ヴィンセントの作品のために、テオの友人の画商などにコンタクトをするが、ヴィンセントの作品は、俗悪で野蛮として取り合ってもらえなかった。彼女はこれを自分が女性であるからまともに扱ってもらえないと言うふうにも理解していたようだ

1890年頃から、美術界の潮目が変わっていた。リアリズムと神秘主義が融合するような動きが始まっていたのだ。印象派から何か新しいものへの動きだ。このために徐々にヴィンセントの作品は評価を受けるようになってきた。1892年にヴィンセントの単独の作品展をアムステルダムで開いている。

そこからヨハンナの努力で、ヨーロッパでヴィンセントの評価が高まっていく。彼女は語学教師だったから、フランス語、ドイツ語、英語に堪能だった。それを生かしてヨーロッパ各国に美術関係者に手紙を書いたりして、徐々にヨーロッパ各地の美術会の関心を集め、1895年にはパリで展示会も開かれた。

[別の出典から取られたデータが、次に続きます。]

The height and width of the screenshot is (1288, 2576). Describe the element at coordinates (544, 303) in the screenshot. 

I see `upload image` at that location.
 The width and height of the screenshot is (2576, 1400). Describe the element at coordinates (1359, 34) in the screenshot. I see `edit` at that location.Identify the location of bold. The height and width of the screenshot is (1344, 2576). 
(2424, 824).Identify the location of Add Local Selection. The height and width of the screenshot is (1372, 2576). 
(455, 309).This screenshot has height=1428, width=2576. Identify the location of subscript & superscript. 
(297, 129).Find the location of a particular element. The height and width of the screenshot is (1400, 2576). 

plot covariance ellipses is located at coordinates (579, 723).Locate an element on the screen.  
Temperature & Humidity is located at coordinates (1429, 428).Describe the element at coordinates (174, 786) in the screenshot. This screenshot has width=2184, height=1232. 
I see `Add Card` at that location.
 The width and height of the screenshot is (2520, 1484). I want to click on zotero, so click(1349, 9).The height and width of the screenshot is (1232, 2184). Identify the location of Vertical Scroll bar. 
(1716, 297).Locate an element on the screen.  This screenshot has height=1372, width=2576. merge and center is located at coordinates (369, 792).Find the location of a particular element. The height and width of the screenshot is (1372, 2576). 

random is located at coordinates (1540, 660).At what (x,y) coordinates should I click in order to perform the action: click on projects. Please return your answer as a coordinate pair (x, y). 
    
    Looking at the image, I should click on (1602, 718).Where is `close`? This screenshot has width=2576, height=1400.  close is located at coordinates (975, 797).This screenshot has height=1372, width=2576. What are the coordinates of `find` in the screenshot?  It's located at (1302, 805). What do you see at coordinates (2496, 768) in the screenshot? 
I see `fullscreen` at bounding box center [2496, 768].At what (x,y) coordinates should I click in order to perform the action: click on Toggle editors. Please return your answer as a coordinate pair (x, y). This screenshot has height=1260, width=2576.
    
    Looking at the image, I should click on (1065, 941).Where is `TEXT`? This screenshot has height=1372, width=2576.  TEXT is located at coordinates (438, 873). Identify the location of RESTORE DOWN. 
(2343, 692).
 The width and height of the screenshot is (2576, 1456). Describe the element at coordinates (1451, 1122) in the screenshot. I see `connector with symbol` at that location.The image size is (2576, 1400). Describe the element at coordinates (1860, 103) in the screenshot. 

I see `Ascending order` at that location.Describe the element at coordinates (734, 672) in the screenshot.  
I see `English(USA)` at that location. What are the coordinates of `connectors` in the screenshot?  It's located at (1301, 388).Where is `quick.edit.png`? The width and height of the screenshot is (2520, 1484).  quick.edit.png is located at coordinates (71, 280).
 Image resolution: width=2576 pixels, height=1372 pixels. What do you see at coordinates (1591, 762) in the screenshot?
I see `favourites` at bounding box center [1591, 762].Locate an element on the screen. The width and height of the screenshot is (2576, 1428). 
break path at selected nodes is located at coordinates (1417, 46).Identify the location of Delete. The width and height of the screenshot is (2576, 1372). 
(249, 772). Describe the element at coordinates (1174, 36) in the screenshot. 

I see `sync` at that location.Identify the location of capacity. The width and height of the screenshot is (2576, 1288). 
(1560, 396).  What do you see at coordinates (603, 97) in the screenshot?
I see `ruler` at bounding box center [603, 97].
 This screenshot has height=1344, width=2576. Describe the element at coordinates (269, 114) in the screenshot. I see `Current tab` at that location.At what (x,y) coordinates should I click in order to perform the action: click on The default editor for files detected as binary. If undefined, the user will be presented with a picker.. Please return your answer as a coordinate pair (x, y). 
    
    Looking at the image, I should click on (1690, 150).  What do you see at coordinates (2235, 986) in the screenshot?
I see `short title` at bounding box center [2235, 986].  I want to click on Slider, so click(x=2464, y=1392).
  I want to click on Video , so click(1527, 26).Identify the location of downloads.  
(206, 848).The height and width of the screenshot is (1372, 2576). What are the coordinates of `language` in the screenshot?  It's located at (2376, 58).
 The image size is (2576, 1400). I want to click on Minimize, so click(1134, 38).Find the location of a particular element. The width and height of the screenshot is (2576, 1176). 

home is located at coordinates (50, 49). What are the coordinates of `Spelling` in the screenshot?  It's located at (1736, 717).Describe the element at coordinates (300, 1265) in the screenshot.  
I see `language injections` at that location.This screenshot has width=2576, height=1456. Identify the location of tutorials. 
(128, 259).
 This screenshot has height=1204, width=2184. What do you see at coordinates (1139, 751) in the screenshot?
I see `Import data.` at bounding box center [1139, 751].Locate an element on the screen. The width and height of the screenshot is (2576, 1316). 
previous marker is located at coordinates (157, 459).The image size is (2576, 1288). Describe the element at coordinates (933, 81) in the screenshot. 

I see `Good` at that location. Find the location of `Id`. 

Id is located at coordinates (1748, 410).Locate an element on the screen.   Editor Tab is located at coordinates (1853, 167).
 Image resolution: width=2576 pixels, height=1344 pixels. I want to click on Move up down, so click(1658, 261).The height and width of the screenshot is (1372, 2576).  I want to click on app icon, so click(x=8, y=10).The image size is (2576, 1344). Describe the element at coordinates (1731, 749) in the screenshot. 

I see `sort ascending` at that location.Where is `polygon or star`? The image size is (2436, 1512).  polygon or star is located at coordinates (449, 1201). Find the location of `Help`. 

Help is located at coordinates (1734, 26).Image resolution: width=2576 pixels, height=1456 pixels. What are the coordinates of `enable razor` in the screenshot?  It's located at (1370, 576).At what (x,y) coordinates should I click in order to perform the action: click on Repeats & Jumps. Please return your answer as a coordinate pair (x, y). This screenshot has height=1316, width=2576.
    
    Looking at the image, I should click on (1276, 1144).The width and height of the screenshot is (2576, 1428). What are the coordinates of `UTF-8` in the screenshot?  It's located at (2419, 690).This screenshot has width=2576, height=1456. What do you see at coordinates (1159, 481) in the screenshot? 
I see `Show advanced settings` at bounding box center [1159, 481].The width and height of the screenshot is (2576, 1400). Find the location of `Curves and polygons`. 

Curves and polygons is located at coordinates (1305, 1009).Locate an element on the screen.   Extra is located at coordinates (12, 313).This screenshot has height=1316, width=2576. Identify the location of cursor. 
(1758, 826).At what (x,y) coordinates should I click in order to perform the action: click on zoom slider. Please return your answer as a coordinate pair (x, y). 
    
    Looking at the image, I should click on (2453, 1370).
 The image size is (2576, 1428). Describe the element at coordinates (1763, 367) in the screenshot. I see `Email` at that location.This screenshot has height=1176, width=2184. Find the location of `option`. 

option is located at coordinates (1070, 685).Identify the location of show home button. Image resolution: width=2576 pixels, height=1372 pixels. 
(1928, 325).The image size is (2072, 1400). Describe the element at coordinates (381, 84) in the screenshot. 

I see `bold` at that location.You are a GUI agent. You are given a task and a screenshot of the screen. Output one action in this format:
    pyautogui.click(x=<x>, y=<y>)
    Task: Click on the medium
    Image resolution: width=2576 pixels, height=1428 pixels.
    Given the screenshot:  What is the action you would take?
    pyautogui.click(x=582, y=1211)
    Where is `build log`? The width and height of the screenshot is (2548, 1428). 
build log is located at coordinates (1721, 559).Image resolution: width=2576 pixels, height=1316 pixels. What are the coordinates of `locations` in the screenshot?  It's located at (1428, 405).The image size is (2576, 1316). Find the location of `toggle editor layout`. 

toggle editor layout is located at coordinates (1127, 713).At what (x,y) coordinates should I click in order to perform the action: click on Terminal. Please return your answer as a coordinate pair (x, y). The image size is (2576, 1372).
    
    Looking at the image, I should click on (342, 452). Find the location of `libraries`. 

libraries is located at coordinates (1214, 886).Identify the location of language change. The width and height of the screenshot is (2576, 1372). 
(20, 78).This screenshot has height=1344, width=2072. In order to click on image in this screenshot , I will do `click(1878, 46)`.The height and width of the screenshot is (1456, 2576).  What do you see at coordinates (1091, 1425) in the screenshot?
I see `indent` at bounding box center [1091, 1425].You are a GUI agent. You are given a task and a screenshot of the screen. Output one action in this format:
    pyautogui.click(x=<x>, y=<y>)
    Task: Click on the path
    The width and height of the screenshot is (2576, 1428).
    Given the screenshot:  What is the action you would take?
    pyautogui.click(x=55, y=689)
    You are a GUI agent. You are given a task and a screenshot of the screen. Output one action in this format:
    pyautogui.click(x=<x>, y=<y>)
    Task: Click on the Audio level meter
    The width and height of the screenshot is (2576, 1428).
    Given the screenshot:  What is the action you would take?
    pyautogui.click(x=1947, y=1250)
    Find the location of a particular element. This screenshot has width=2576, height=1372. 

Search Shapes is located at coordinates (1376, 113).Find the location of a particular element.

その後ヨーロッパ各地で100回目の展示会を開いたそうだ。1905年にはアムステルダム市立美術館で、ヴィンセントの作品展を開き、すべてを自分で取り仕切った。この作品展は484もの作品を展示したと言うことだった

この時点では確実にヴィンセントの作家としての地位は確立していた。売ろうと思えばほとんどの作品は売れたはずだ。これは画家としてのヴィンセント本人のストーリーと作品をパッケージとして、ヨハンナが確立したからだ。そして、それは彼女1人の手によってなされた。この作品展の後でヴィンセントの作品の価格は何倍にもなったと言うことだ。

そして、今に至る、画家としてのヴィンセント・ヴァンゴッホが理解された。

これを読んで、何も知らなものだと、改めて思った。